El duque, muy preocupado, le preguntó:

—¿Qué artes mágicas son éstas, truhán?… ¿De qué conjuros te vales?

—¿Conjuro? —repitió audazmente el joven, y no creyendo prudente revelar el hecho, lo atribuyó al nombre adoptado—. ¿No os he dicho que soy un Cane[9]? Pues un cane no muerde a otro Cane. Éste es el conjuro.

—Una evasiva insinuó Lonate.

Le miró de reojo el duque, diciendo displicente:

—¿Necesito yo explicaciones? —y volviéndose a Bellarión, añadió—: Eso es una excusa, tunante. A mí no se me engaña. ¿Qué has hecho a mis perros?

—Les he inspirado cariño —contestó el muchacho, acariciando la cabeza de «Mesalina», que permanecía junto a él.

—¿Y cómo?

—¿Sabe alguien cómo se inspira cariño, sea a los hombres o a las bestias?… Soltad vuestra jauría en tropel. No habrá un solo perro que no venga a lamerme las manos. Los animales —dijo Bellarión con misterioso acento— poseen a veces instinto superior al de los hombres.

—¿Te burlas de mí, bergante? —preguntó el duque enrojeciendo de rabia.

Lonate, que temía a los brujos, le puso la mano sobre el brazo.

Pero el duque sacudió el contacto, diciendo:

—Me has de decir tu secreto… ¡Por Baco vivo! Lo he de saber —volviéndose hacia el atemorizado Squarcia, le dijo—: Llama a los perros, ata a ese pillo. Y seguidme a palacio.
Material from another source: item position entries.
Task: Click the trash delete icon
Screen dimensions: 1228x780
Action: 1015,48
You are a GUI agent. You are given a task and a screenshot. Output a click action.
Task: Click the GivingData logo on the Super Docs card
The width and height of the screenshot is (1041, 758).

Y el duque salió al trote con sus cortesanos, dejando que la gente de escalera abajo cumpliera sus órdenes.

Como los criados se mostraron poco propicios a cumplir los mandatos de Squarcia, el jefe de jauría, venciendo sus aprensiones, hubo de poner manos a la faena. Silbó a los perros y dejando que los ataran los otros, él se aproximó a Bellarión, casi con timidez.

—Ya habéis oído las órdenes del duque —dijo, con la resignada voz de quien hace algo contra su voluntad.

Bellarión alargó las muñecas con timidez.

—Yo no soy más que el instrumento del duque —prosiguió el bribón de la barbaza negra procediendo a atarle las manos. Las suyas temblaban por primera vez al efectuar esta tarea con la que estaba tan familiarizado. Lo cierto era que el gigante abrigaba otro temor, a más del supersticioso, y ambos le aconsejaban que se mantuviera en buenos términos con el joven preso.

Después de echar una mirada atrás, para convencerse de que la servidumbre estaba fuera del alcance de la voz, murmuró el coloso de espesa barba negra.

Estad seguro de que Vuestra Excelencia el conde de Biandrate tendrá inmediato conocimiento de vuestra llegada a Milán.